__Document excerpt__.
------------------------------------------------------------

Click here to Skip to main content
15,867,308 members
Articles / Programming Languages / C++
Tip/Trick

vectormap: A C++ Map Class with Order-added Iteration

Rate me:
Please Sign up or sign in to vote.
4.11/5 (2 votes)
15 Feb 2022CPOL2 min read 9.1K   85   2   10
Use vectormap when you want the fast lookup of unordered_map, and the order-added iteration of vector
unordered_map provides great speed, but what if you want to maintain the order items were added to the map? vectormap combines a vector of pairs and an unordered_map to save the day.

Introduction

New programmers might assume that when they add multiple key-value pairs to a map data structure that the order items were added would be the order you get iterating over the data structure.

Not so!

The C++ Standard Library provides two map data structures, one named, get this, map, the other, unordered_map.

The map class is implemented using a red-black tree, a binary tree that balances itself when items are added to or removed. When you iterate over a map, you get the sort order of the keys. So if you add C, A, B, or any other order, when you iterate, you will always get A, B, C. If that ordering is what you want, you've got it for free...almost. Searching for an item takes O(log(n)) time, so you pay a price for that ordering by keys.

The unordered_map class is implemented as a hash table. As the name implies, there is no ordering for iteration provided at all. Instead, you get sort of a random order, as the items added scatter across the buckets of the hash table. The benefit of unordered_map over map is that searching for items takes O(1).

So what's to be done if you want fast searches and order-added iteration? Read on!

------------------------------------------------------------

__Task list__.
A: List every C++ class name that the vectormap article mentions.
B: From the vectormap article, print the passage that begins with the words containing "4.11/5 (2 votes)" and ends with "the other, unordered_map.".

__Available data__.
------------------------------------------------------------

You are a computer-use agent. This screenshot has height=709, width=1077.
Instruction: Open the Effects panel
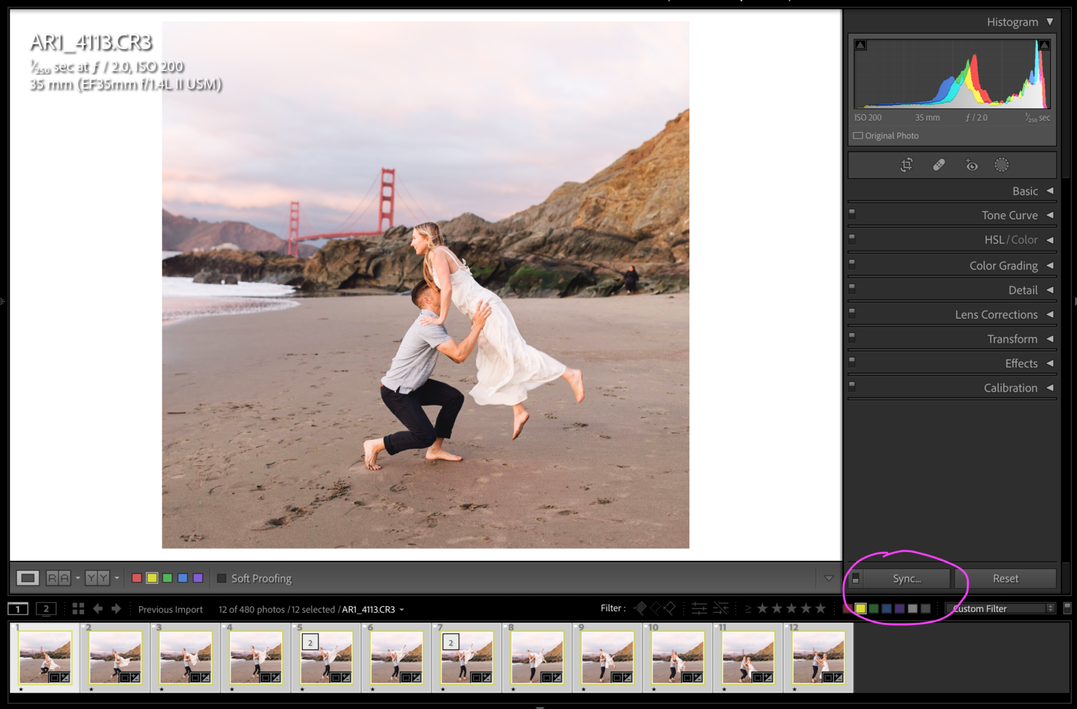point(1022,363)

------------------------------------------------------------

__Outputs__.
A: vectormap, unordered_map, vector, map

B:
4.11/5 (2 votes)
15 Feb 2022CPOL2 min read 9.1K   85   2   10
Use vectormap when you want the fast lookup of unordered_map, and the order-added iteration of vector
unordered_map provides great speed, but what if you want to maintain the order items were added to the map? vectormap combines a vector of pairs and an unordered_map to save the day.

Introduction

New programmers might assume that when they add multiple key-value pairs to a map data structure that the order items were added would be the order you get iterating over the data structure.

Not so!

The C++ Standard Library provides two map data structures, one named, get this, map, the other, unordered_map.